5 responses to “Do you have a Golden Social Rolodex?”

  1. Thank you very much for the kind words and I can’t wait for you to read Content Rules.

    Also, you are right (as usual), this is something more people need to pay attention to and realize that it is a constant thing that you must keep on top of or it goes away. You also can’t form one over night!

    1. C.C. – That is the key … “you can’t form one over night.” It takes years and years to figure out what you are good at, what makes you YOU, how you are unique, etc. The key is that when you find it, exploit the hell out of it, right?

      DJ Waldow
      Director of Community, Blue Sky Factory
      http://www.whatcounts.com
      @djwaldow

      1. I feel the need to reply with a sarcastic comment since that is my personality… but, I’ll just say that I concur.

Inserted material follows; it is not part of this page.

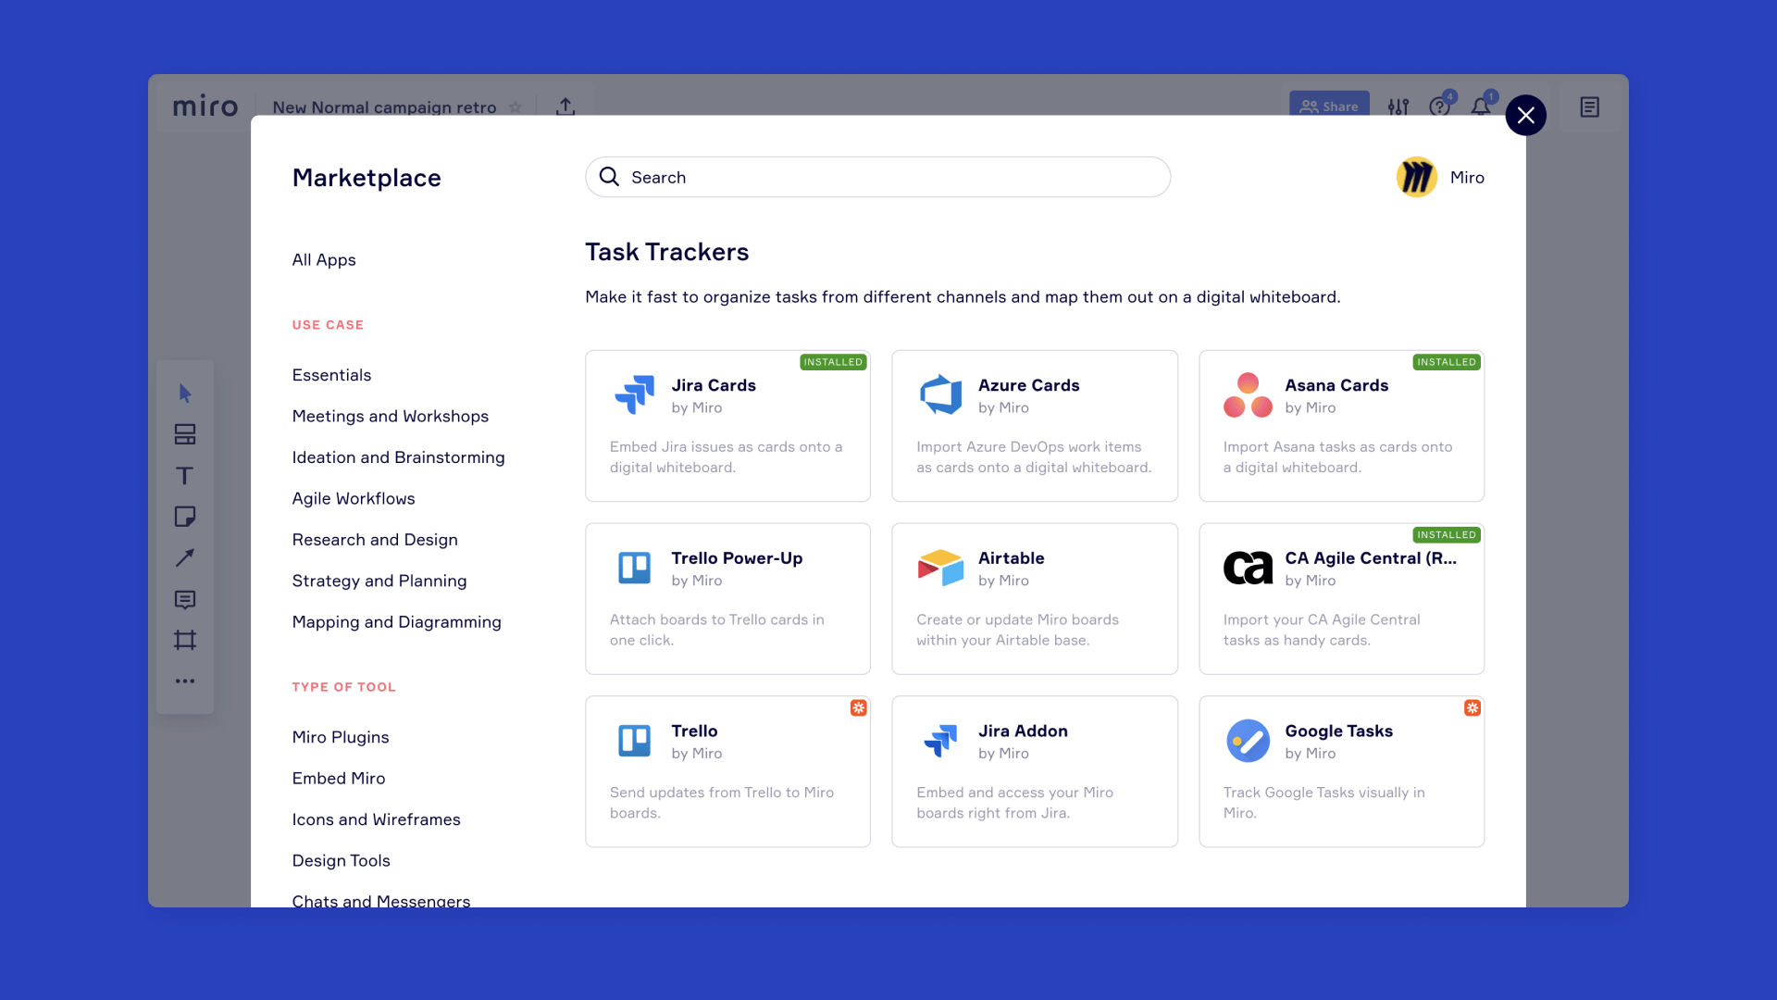Click the Google Tasks app icon

click(x=1249, y=741)
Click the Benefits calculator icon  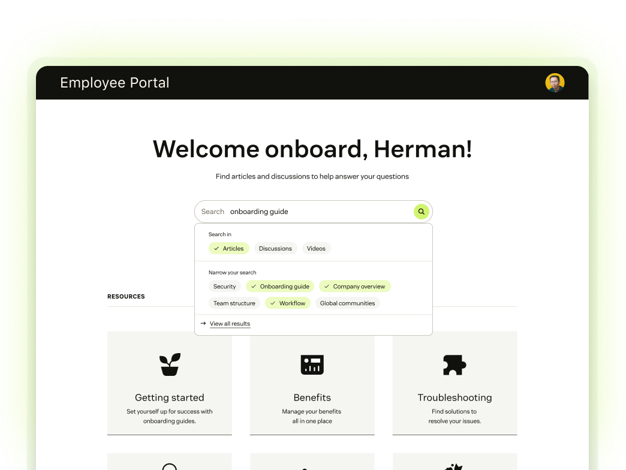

        It’s a personal elevator speech that someone else should be able to make for you. It’s the one line lead-in when a friend introduces you to someone new.

        Great read.

  2. Nese Tuncer Avatar
    Nese Tuncer

    Great post…however, I think it is easier said than done..to capitalize on that golden rolodex

  3. It’s been my experience that a lot of people think that they have a golden rolodex when they simply add every name they come across to their contact list. But that’s fool’s gold at best.

    I think you’ve really grasped what it takes to build a golden social rolodex, and it certainly isn’t hitting the ‘follow’ button over and over again.